Der Iran-Experte Hamidreza Azizi warnt auch vor der Möglichkeit einer militärischen Eskalation. «Ernsthafte Herausforderungen stehen bevor – sowohl im Inland, in den USA und im Iran, als auch extern – und die Gefahr von Fehleinschätzungen bleibt hoch», schrieb er in einem Beitrag für das European Leadership Network.

Der Politikwissenschaftler Karim Sadjadpour erklärte im Podcast mit dem Council on Foreign Relations, einer US-amerikanischen Denkfabrik, dass es in beiden Hauptstädten jedoch den Willen gebe, «irgendeine Form von Einigung» zu erzielen. 

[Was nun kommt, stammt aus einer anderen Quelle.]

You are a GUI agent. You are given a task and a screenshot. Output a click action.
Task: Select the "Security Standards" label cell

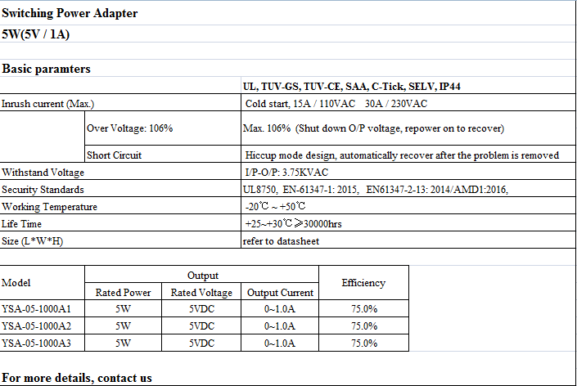tap(43, 190)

Berichte: Israel bereitet möglichen Angriff auf Atomanlagen vor

Unterdessen bereitet Israel Berichten zufolge einen möglichen Angriff auf Irans Atomanlagen vor. Die USA hätten neue Hinweise erhalten, dass Israel entsprechende Schritte einleitet, meldete der US-Sender CNN unter Berufung auf mehrere Beamte. Unklar sei jedoch, ob die israelische Regierung bereits eine endgültige Entscheidung getroffen habe. Auch die Nachrichtenseite «Axios» berichtete von entsprechenden Vorbereitungen für den Fall, dass die Verhandlungen zwischen Iran und den USA scheitern. 

Araghtschi reagierte mit einem Schreiben an die Vereinten Nationen sowie die Internationale Atomenergiebehörde (IAEA) und warnte vor den Konsequenzen eines möglichen israelischen Angriffs. Iran werde nicht zögern, «entschlossen auf jede Überschreitung zu reagieren», schrieb der Minister auf X. Komme es zu einem Angriff, würden auch die USA eine Mitverantwortung tragen, sagte Araghtschi laut der Nachrichtenagentur Tasnim. 

Im Telefonat am Donnerstag sprachen US-Präsident Trump und Israels Ministerpräsident Benjamin Netanjahu auch über die neuen Verhandlungen, aber Details wurden nicht bekannt gegeben.

Iran hofft bei Einigung auf wirtschaftlichen Aufschwung

Die Möglichkeit eines neuen Deals wird von der iranischen Führung einerseits mit einer Verringerung der militärischen Spannungen in der Region und andererseits mit der Aufhebung von Sanktionen verknüpft. Aufgrund der politischen und wirtschaftlichen Isolation in den letzten Jahren hat Teheran seine Beziehungen zu China und Russland durch strategische Partnerschaften erheblich gestärkt.